A few times Powell injected a backdoor pass to slashing teammate. His AAU squad features two legitimate bigs who tend to eat up the lane so these passes are rare. Powell and his teammates rarely fed the post despite their accomplished teammates residing down low. This doesn't really do anything to suggest he can't capably feed the post. Maybe he can, maybe he can't.
One passing weakness of Powell's is his careless left-handed entreaties. Pookie can meekly dish out a pass from his weak hand from time to time. Passing with one hand is acceptable as long as it has some zip on it. His don't. They look like fresh meat for future defenders to pick off.
Like most high school athletes Powell thrives in the open floor and says he wants to play for a team that runs. Don't they all?

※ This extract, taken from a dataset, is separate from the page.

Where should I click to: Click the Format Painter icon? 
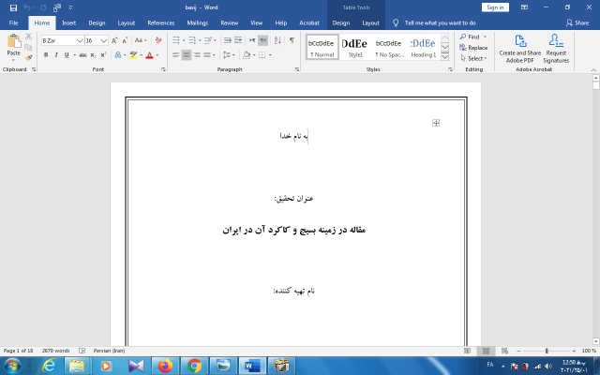pos(29,57)
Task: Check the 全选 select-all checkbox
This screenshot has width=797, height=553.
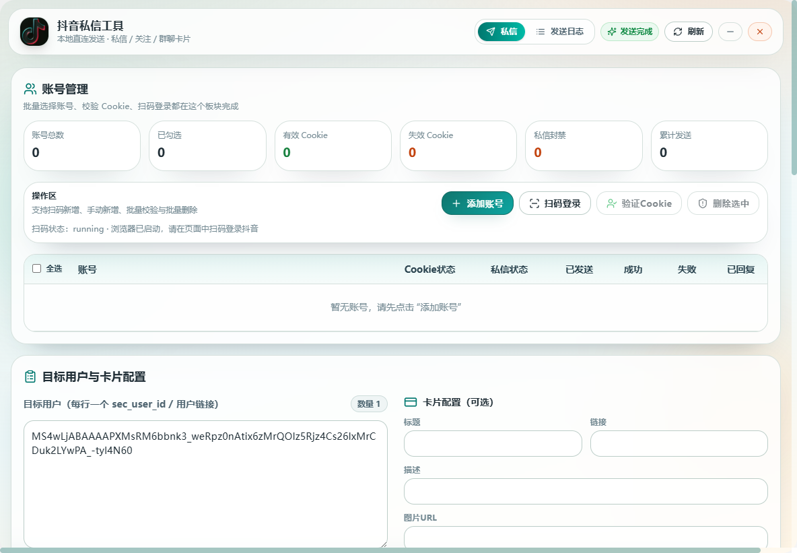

HS Perfection: Bill Walker
A good leaper, though not freakish Powell leaps above most peers. In college his lift will be considered just above average in a world of the "hoppiest" humans. A single play in Akron epitomizes the extent of Powell's leaping ability.
Battling Virginia Elite for a spot in the Silver Bracket Finals, Powell deftly spotted an outlet pass coming across the middle. Near midcourt Powell quickly leaped skyward, caught the pass with both hands, and spurted down court.
Unimpeded Powell soared for an easy two-hand jam. Leaping will not be a worry for any suitor. At the same time it will not be the reason he accumulates offers. Shooting makes him special.
HS Perfection: Greg Oden
Powell rarely devotes himself to the glass. The first time he touches the ball is the outlet pass. After every opponent missed shot Powell astutely seeks out the rebounder.
HS Perfection: D.J. Richardson
Powell looks lazy on defense. Even settled into a 2-3 zone Powell lazily allowed a tepid dribbler to split the top two.
When the ball isn't directly in front of him Powell snoozes, standing upright while appearing completely disinvested. Frankly Powell generally plays defense like he just woke up from a nap. Lethargic, bored.
Powell fouled out in overtime against the Cincinnati Lakers.
His AAU Coach Diana Neal concurs. Her goal is to help him continue to improve at this lagging portion. Defensive inconsistency is the only significant limitation embedded in Powell's game.
There are a lot of problems with his defense and it all starts with his attitude. Surely this can be fixed. Appearing next is the upright defensive posture. It gets deeper but these are easily curable detriments.
Developing a more well-rounded game will get him the highest offers he covets.
NBA Comparison: Mo Williams
Most comparisons give hints at a few shared attributes. This one is dead on. Both Powell and Williams are streaky yet productive. If forced to select one Powell is the more reliable shooter while Williams tends to draw from the well too much.
Both guards are good on the ball and great off. Neither cares about defense. Spot on comparison.
Final word: 30 of 50
Past guard scores
Tommie McCune (WV freshman) - 39
Jeremiah Davis (UC freshman) - 37
D.J. Wingfield (Undecided) - 36
Jermaine Sanders (UC freshman) - 30
Powells' rating took a beating for his vanishing defense and lackluster rebounding. This shortcoming starts and ends with low effort. Once Powell becomes an all-around player he will enter Rivals100.
Powell veers toward the apathetic on occasion. Talents like him need to take over when the situation requires. Previous reports conveyed streaky yet remarkable shooting from Powell. It took about twenty game minutes for Powell to find his rhythm in Akron, but find it he did.
It's the quick first step that vaulted Powell into several top 100 lists. The exceptional shooting touch drives his recruitment.